De-regulation of aurora kinases by oncogenic HPV; implications in cancer development and treatment

Abstract

Human papillomaviruses (HPVs) cause diseases ranging from benign warts to invasive cancers. HPVs are the cause of almost all cervical cancers and a sub-set of other epithelial malignancies including head and neck cancers, specifically within the oropharynx. The oncogenic properties of HPV are largely mediated through the viral oncoproteins E6 and E7, which disrupt many cellular pathways to drive uncontrolled cell proliferation. One family of proteins targeted by HPV is the Aurora kinase family. Aurora kinases are serine/threonine kinases including Aurora kinase A (AURKA), B (AURKB), and C (AURKC) which are often dysregulated in many cancer types, including HPV driven cancers. All three family members play essential roles in mitotic regulation and accurate cell division.

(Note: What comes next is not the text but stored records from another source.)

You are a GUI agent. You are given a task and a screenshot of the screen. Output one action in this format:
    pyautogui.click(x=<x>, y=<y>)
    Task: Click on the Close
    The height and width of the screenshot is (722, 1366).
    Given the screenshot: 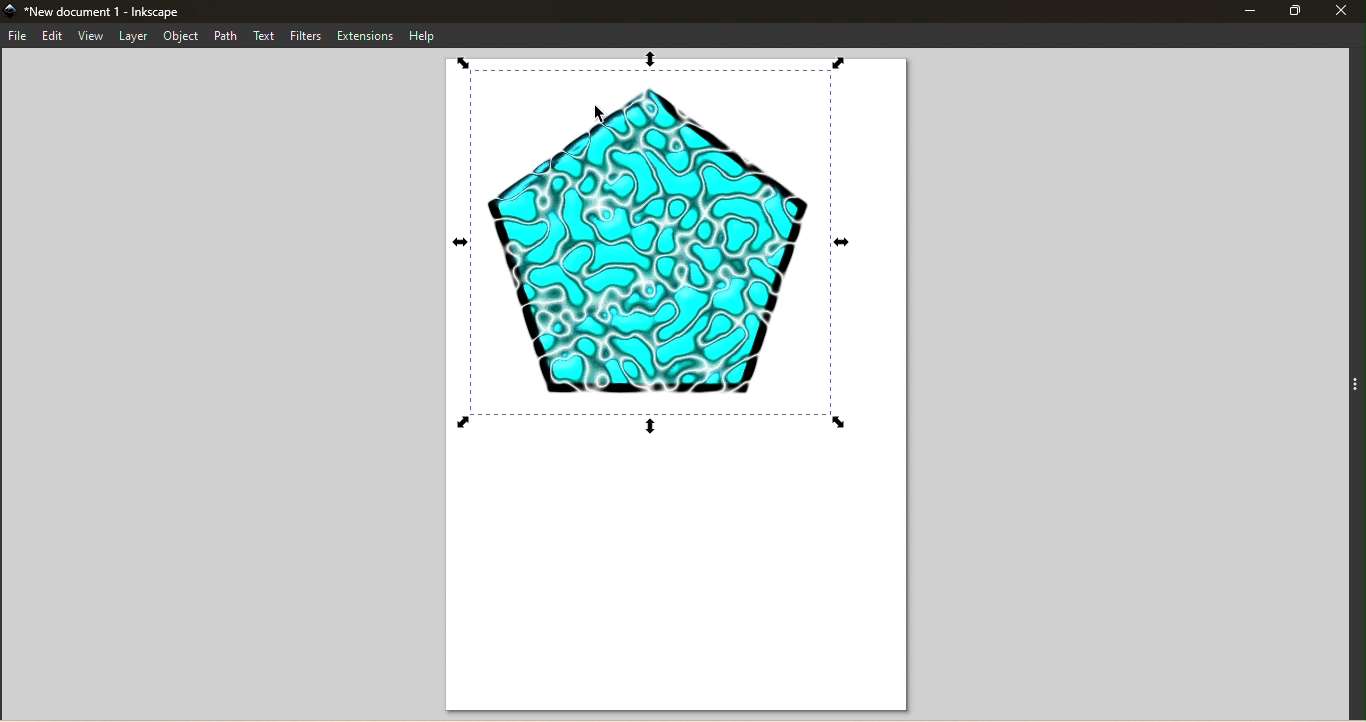 What is the action you would take?
    pyautogui.click(x=1344, y=10)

The deregulation of Aurora kinases by HPV infection highlights their potential as therapeutic targets in HPV-associated malignancies. Targeting Aurora kinase activity, in combination with current HPV therapies, may provide new avenues for treating HPV-induced cancers and reducing the burden of HPV-related diseases. Combinatorial inhibition targets distinct but overlapping functions of these kinases, thereby reducing the potential for cancer cells to develop resistance. This broad impact emphasizes the capability for Aurora kinase inhibitors not only as anti-mitotic agents but also as modulators of multiple oncogenic pathways. This review explores the combinatorial effects of Aurora kinase inhibition, offering insights into novel therapeutic strategies for the treatment of HPV-driven cancers.